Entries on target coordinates
☆ ☆ ☆
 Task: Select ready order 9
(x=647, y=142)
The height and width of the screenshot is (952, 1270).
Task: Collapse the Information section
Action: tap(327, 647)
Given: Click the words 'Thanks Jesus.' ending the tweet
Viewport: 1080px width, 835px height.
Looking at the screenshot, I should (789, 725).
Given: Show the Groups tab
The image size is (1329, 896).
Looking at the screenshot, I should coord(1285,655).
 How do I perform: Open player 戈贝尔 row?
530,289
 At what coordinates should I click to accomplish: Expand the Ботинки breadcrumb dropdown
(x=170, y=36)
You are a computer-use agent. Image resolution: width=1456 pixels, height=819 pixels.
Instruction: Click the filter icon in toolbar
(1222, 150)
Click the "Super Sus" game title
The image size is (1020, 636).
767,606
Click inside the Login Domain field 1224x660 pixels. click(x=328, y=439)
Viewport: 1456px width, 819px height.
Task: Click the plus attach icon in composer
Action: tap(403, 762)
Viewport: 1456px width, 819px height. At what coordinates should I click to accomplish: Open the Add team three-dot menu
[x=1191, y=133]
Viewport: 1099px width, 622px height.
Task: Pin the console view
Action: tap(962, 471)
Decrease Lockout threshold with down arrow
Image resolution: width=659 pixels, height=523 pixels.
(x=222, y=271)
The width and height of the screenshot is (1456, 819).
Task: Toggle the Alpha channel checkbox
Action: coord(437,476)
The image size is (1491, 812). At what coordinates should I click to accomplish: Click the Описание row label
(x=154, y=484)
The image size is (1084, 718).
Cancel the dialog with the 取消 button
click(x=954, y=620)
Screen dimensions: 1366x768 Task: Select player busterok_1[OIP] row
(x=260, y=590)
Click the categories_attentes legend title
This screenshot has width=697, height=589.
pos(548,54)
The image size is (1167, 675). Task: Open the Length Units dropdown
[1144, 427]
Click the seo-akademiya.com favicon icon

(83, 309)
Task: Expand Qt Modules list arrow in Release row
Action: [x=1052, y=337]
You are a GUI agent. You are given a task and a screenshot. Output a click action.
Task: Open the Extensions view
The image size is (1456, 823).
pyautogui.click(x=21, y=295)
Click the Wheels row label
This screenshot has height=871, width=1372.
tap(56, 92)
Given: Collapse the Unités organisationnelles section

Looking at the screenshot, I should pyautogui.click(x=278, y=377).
☆ ☆ ☆
» **What is required**:
Render every line of the records above as a Markdown table with the columns "Row" and "Line", numbering the rows in order and leaving out blank lines.

» **Response to the task**:
| Row | Line |
|---|---|
| 1 |  Task: Select ready order 9 |
| 2 | (x=647, y=142) |
| 3 | The height and width of the screenshot is (952, 1270). |
| 4 | Task: Collapse the Information section |
| 5 | Action: tap(327, 647) |
| 6 | Given: Click the words 'Thanks Jesus.' ending the tweet |
| 7 | Viewport: 1080px width, 835px height. |
| 8 | Looking at the screenshot, I should (789, 725). |
| 9 | Given: Show the Groups tab |
| 10 | The image size is (1329, 896). |
| 11 | Looking at the screenshot, I should coord(1285,655). |
| 12 |  How do I perform: Open player 戈贝尔 row? |
| 13 | 530,289 |
| 14 |  At what coordinates should I click to accomplish: Expand the Ботинки breadcrumb dropdown |
| 15 | (x=170, y=36) |
| 16 | You are a computer-use agent. Image resolution: width=1456 pixels, height=819 pixels. |
| 17 | Instruction: Click the filter icon in toolbar |
| 18 | (1222, 150) |
| 19 | Click the "Super Sus" game title |
| 20 | The image size is (1020, 636). |
| 21 | 767,606 |
| 22 | Click inside the Login Domain field 1224x660 pixels. click(x=328, y=439) |
| 23 | Viewport: 1456px width, 819px height. |
| 24 | Task: Click the plus attach icon in composer |
| 25 | Action: tap(403, 762) |
| 26 | Viewport: 1456px width, 819px height. At what coordinates should I click to accomplish: Open the Add team three-dot menu |
| 27 | [x=1191, y=133] |
| 28 | Viewport: 1099px width, 622px height. |
| 29 | Task: Pin the console view |
| 30 | Action: tap(962, 471) |
| 31 | Decrease Lockout threshold with down arrow |
| 32 | Image resolution: width=659 pixels, height=523 pixels. |
| 33 | (x=222, y=271) |
| 34 | The width and height of the screenshot is (1456, 819). |
| 35 | Task: Toggle the Alpha channel checkbox |
| 36 | Action: coord(437,476) |
| 37 | The image size is (1491, 812). At what coordinates should I click to accomplish: Click the Описание row label |
| 38 | (x=154, y=484) |
| 39 | The image size is (1084, 718). |
| 40 | Cancel the dialog with the 取消 button |
| 41 | click(x=954, y=620) |
| 42 | Screen dimensions: 1366x768 Task: Select player busterok_1[OIP] row |
| 43 | (x=260, y=590) |
| 44 | Click the categories_attentes legend title |
| 45 | This screenshot has width=697, height=589. |
| 46 | pos(548,54) |
| 47 | The image size is (1167, 675). Task: Open the Length Units dropdown |
| 48 | [1144, 427] |
| 49 | Click the seo-akademiya.com favicon icon |
| 50 | (83, 309) |
| 51 | Task: Expand Qt Modules list arrow in Release row |
| 52 | Action: [x=1052, y=337] |
| 53 | You are a GUI agent. You are given a task and a screenshot. Output a click action. |
| 54 | Task: Open the Extensions view |
| 55 | The image size is (1456, 823). |
| 56 | pyautogui.click(x=21, y=295) |
| 57 | Click the Wheels row label |
| 58 | This screenshot has height=871, width=1372. |
| 59 | tap(56, 92) |
| 60 | Given: Collapse the Unités organisationnelles section |
| 61 | Looking at the screenshot, I should pyautogui.click(x=278, y=377). |